A Danish study has found that IVF babies born from embryos that are frozen are less likely to be underweight or premature than those conceived during fresh treatment cycles.
Frozen embryos are thawed before they are used and there has been some concern in the past that the freezing process possibly damages the embryo in some way.
The researchers found that the average birth weight of those babies was 200g more than in fresh-embryo IVF and they say the use of frozen embryos could soon be accepted as a completely safe procedure which can be used even more frequently.
The team led by Anja Pinborg, of the Copenhagen University Hospital, say the findings are important because women are increasingly encouraged to use one fresh embryo in order to avoid multiple births and to freeze any others produced in the process for use later.
Dr. Pinborg says it is highly unlikely that freezing improved the health of embryos and a possible explanation might be that the patients who froze embryos were generally young women with a good prognosis and also that poor quality embryos were more likely to die during the thawing process.
Dr. Pinborg presented the research at the European Society of Human Reproduction and Embryology conference in Barcelona this week and says the findings are reassuring.

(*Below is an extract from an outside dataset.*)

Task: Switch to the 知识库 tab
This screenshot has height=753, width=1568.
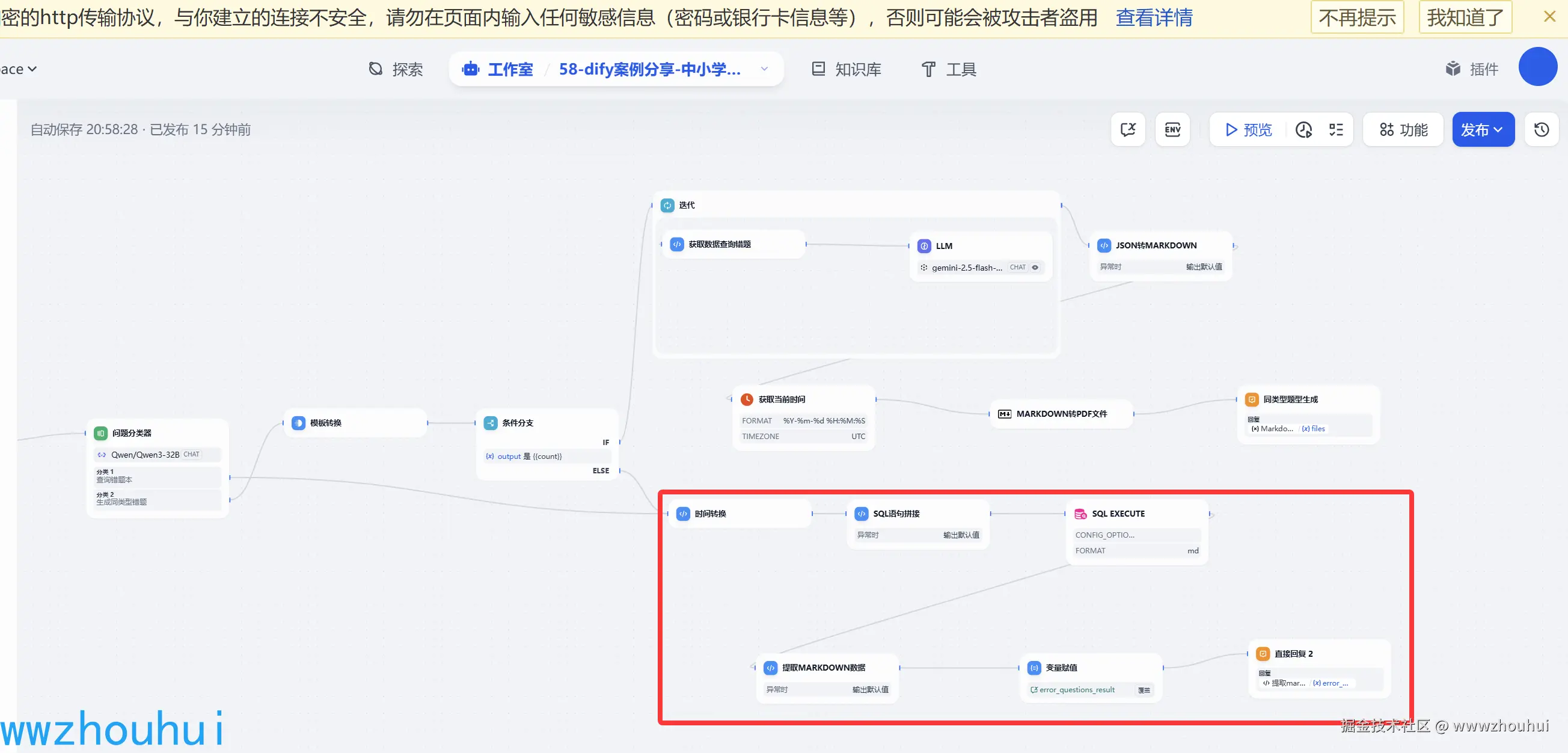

Another team of researchers from Yale University also at the conference say that IVF success rates could be improved by as much as 15 per cent with a "viability index" for selecting embryos with the best chance of a healthy pregnancy.
The new "fitness test" can apparently predict which IVF embryos will implant into the womb up to 70 per cent of the time and is a non-invasive procedure done from cultures grown in the laboratory.
The team say the technology, known as metabolomics, should be ready for widespread use within two to three years and could become a routine part of fertility treatment.